# Linear Algebra¶

## `gemm`¶

template<typename `AlphaType`, typename `OCMShapeA`, typename `OCMShapeB`, typename `OCMShapeC`, typename `BetaType`>
void `chimera::linalg::``gemm`(AlphaType alpha, OCMShapeA &ocmA, OCMShapeB &ocmB, BetaType beta, OCMShapeC &ocmC, OCMShapeC &ocmOut)

Calculate general matrix multiplication (gemm) out = alpha*A*B + beta*C https://en.wikipedia.org/wiki/Basic_Linear_Algebra_Subprograms#Level_3.

Template Parameters
• `AlphaType`: Type for the scalar alpha

• `OCMShapeA`: Type for the matrix A (In OCM)

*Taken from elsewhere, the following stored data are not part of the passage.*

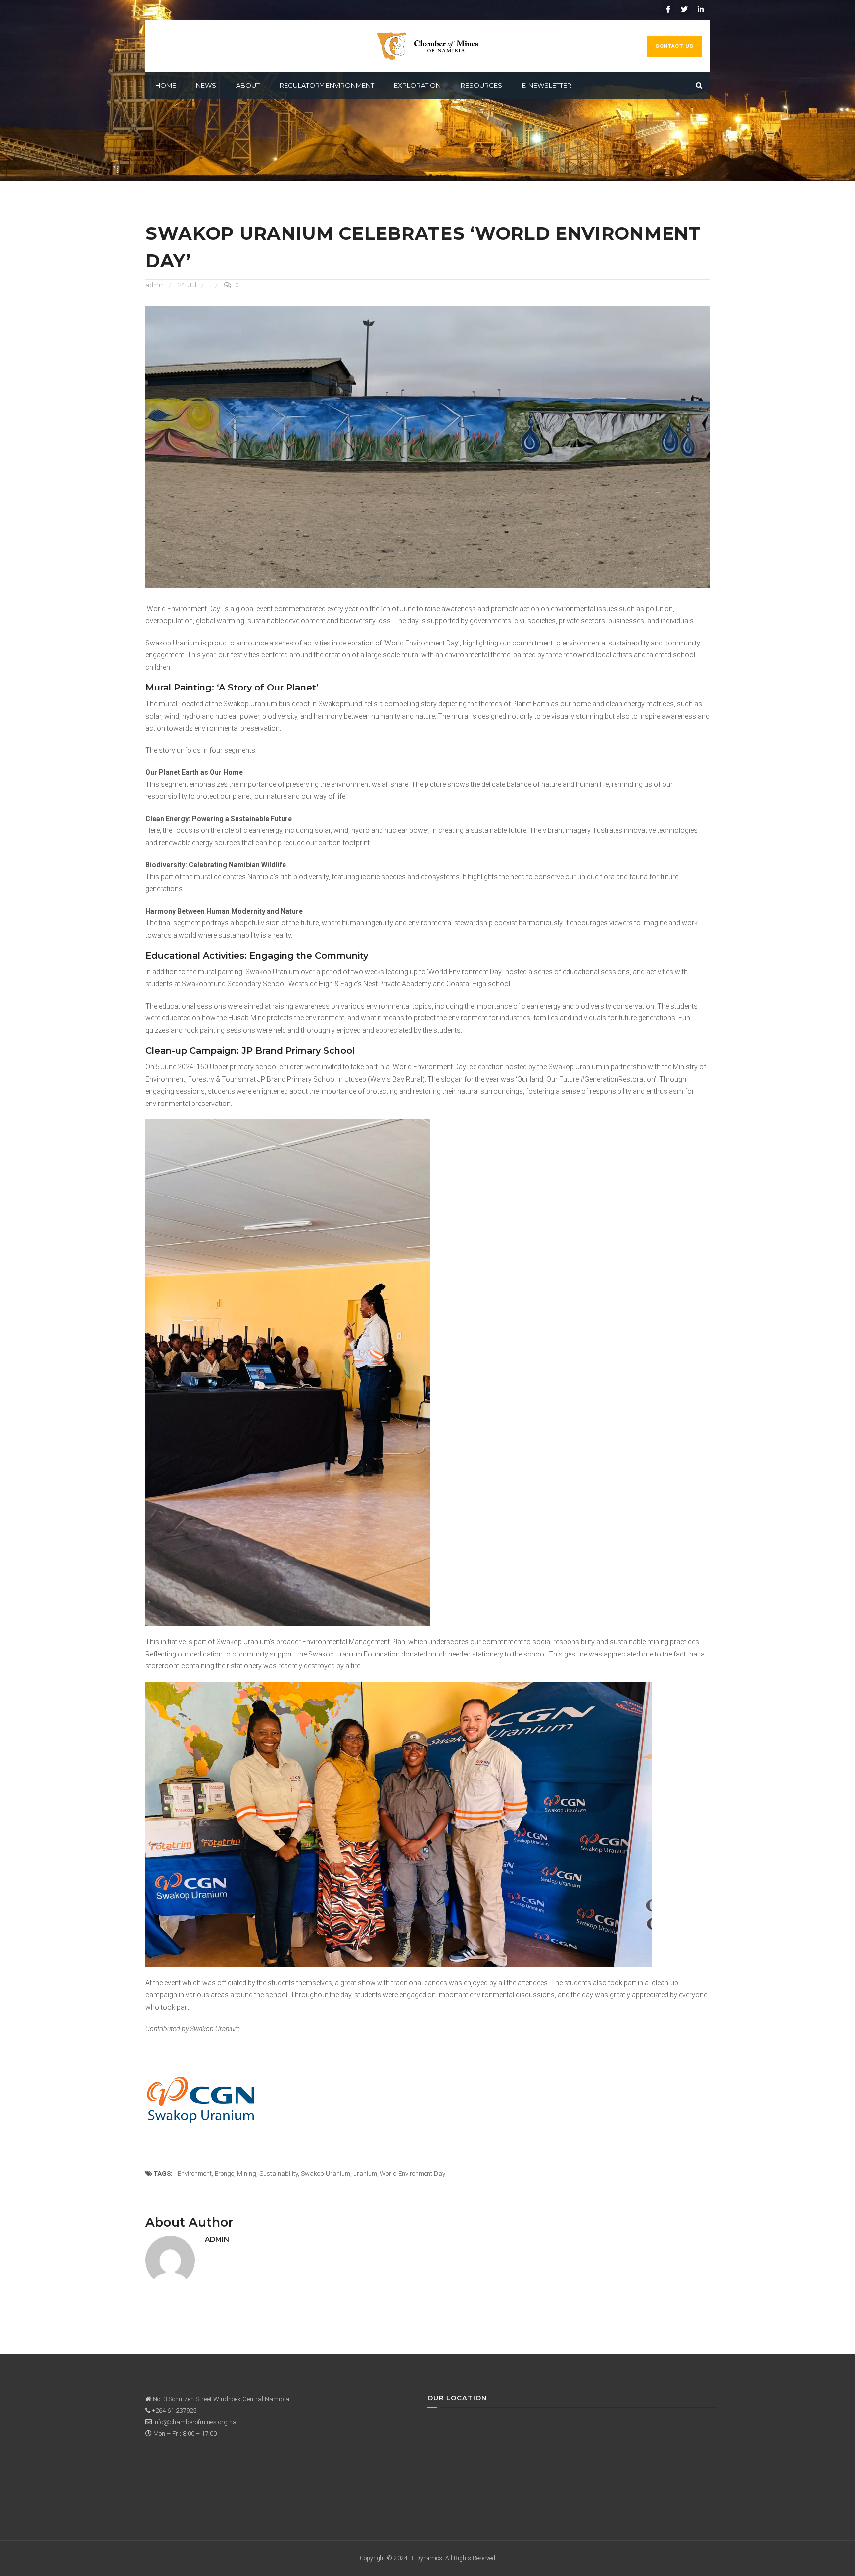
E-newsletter (546, 85)
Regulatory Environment (327, 85)
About (248, 85)
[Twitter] (684, 9)
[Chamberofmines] (427, 45)
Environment (195, 2173)
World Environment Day (412, 2173)
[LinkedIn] (700, 9)
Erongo (224, 2173)
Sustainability (278, 2173)
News (206, 85)
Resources (481, 85)
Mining (246, 2173)
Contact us (674, 46)
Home (165, 85)
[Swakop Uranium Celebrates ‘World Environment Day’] (427, 446)
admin (154, 285)
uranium (365, 2173)
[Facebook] (668, 9)
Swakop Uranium (325, 2173)
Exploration (417, 85)
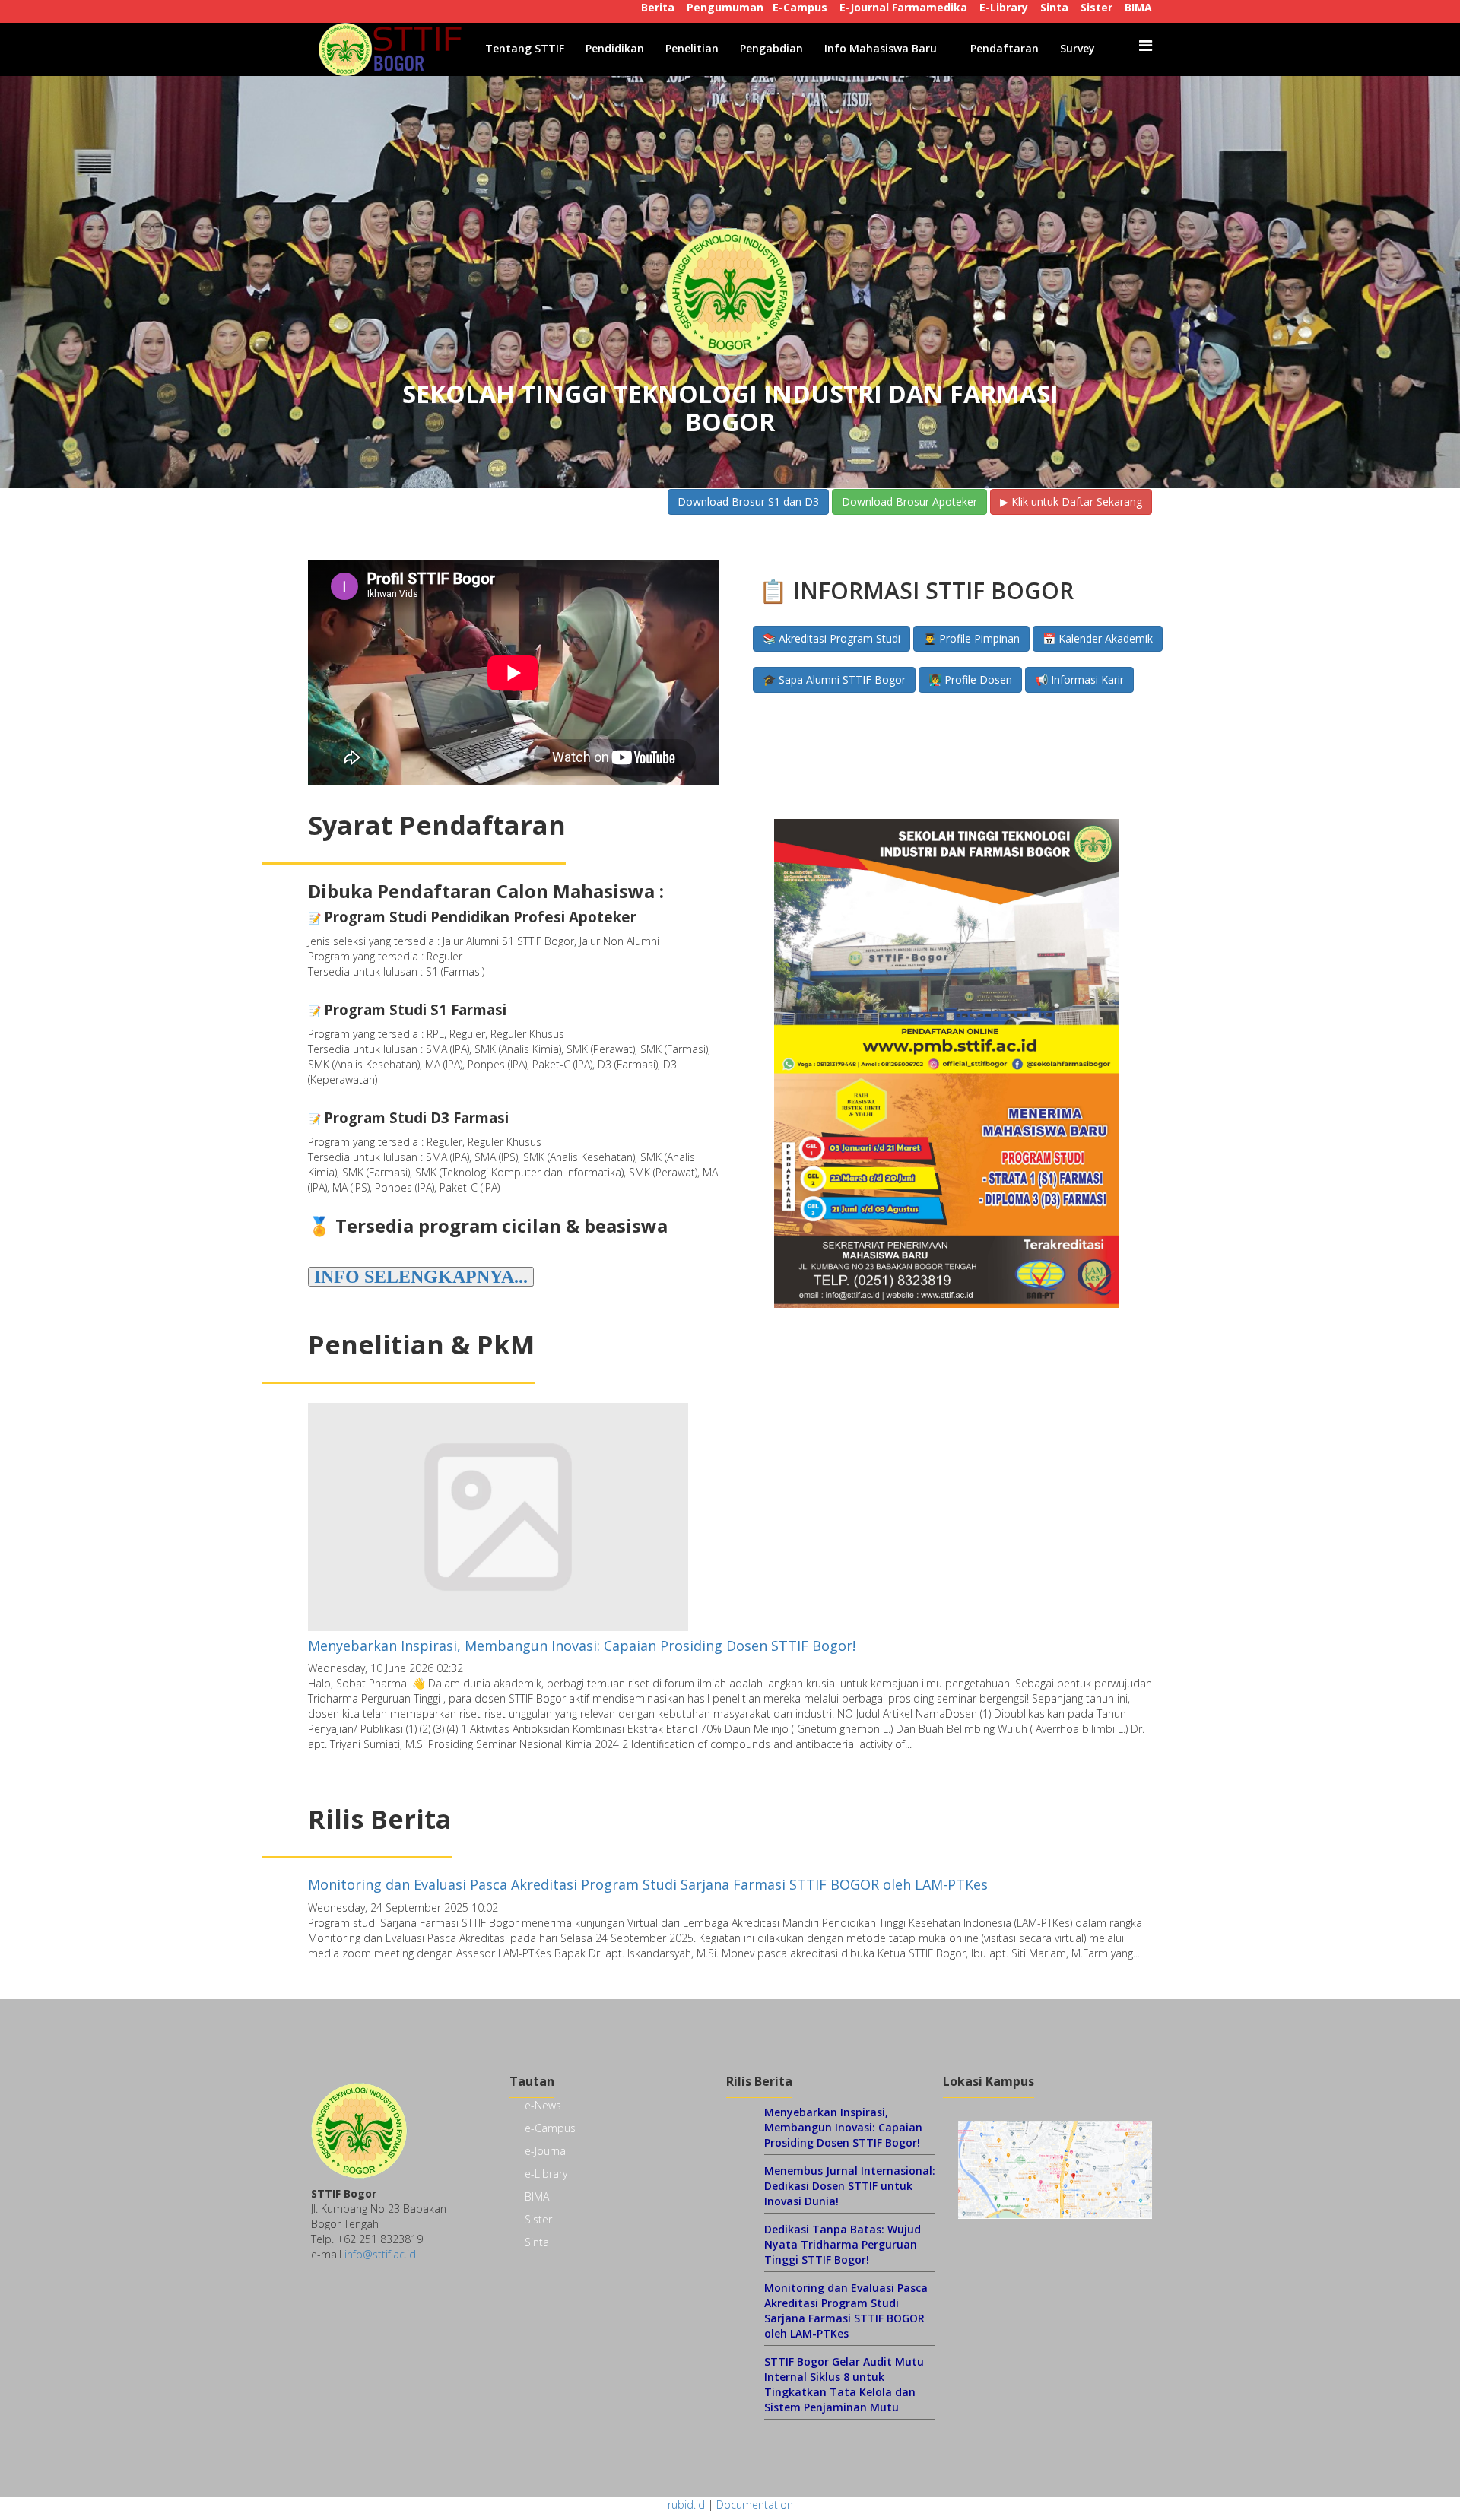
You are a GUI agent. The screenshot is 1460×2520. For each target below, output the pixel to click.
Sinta (1054, 7)
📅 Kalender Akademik (1098, 638)
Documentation (754, 2504)
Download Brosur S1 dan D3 (748, 501)
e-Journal (546, 2151)
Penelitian (692, 48)
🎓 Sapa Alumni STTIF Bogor (834, 679)
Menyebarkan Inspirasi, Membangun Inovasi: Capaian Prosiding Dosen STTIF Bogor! (581, 1645)
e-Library (546, 2173)
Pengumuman (725, 7)
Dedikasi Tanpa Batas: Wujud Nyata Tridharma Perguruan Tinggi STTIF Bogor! (842, 2244)
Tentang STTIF (524, 48)
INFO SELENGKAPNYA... (421, 1277)
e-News (543, 2105)
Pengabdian (771, 48)
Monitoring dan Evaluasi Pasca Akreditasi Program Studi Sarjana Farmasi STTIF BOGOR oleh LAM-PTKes (648, 1884)
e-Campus (550, 2128)
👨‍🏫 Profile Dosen (970, 679)
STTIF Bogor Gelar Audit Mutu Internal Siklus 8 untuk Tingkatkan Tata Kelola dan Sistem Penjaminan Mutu (844, 2384)
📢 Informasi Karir (1079, 679)
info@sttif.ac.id (380, 2254)
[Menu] (1145, 45)
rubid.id (686, 2504)
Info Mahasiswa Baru (880, 48)
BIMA (1138, 7)
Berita (657, 7)
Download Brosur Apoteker (909, 501)
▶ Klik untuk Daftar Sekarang (1071, 501)
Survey (1077, 48)
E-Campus (800, 7)
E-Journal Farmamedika (903, 7)
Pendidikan (615, 48)
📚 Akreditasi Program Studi (831, 638)
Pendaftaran (1004, 48)
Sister (1096, 7)
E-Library (1003, 7)
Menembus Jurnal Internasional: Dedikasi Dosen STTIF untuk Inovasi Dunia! (849, 2185)
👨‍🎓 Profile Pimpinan (971, 638)
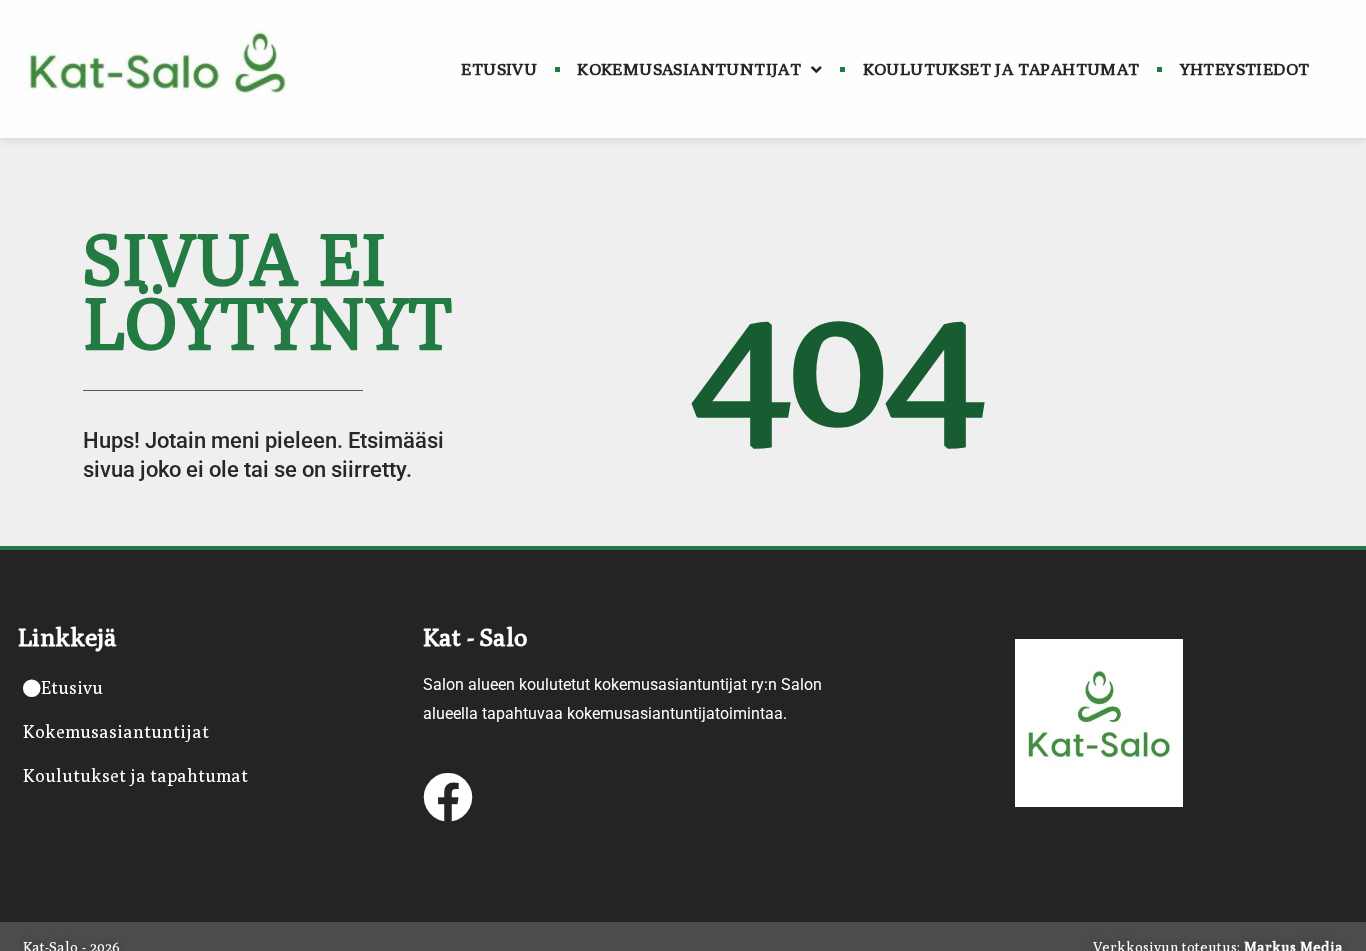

• `OCMShapeB`: Type for the matrix B (In OCM)

• `OCMShapeC`: Type for the matrix C (In OCM)

• `BetaType`: Type for the scalar beta

Parameters
• `alpha`: scalar alpha

• `ocmA`: matrix A

• `ocmB`: matrix B

• `beta`: scalar beta

• `ocmC`: matrix C

• `ocmOut`: output matrix

## `solve`¶

template<typename `ocmAType`, typename `ocmBType`, typename `ocmXType`>
void `chimera::linalg::``solve`(ocmAType &ocmA, ocmBType &ocmB, ocmXType &ocmX, bool useCholesky = false)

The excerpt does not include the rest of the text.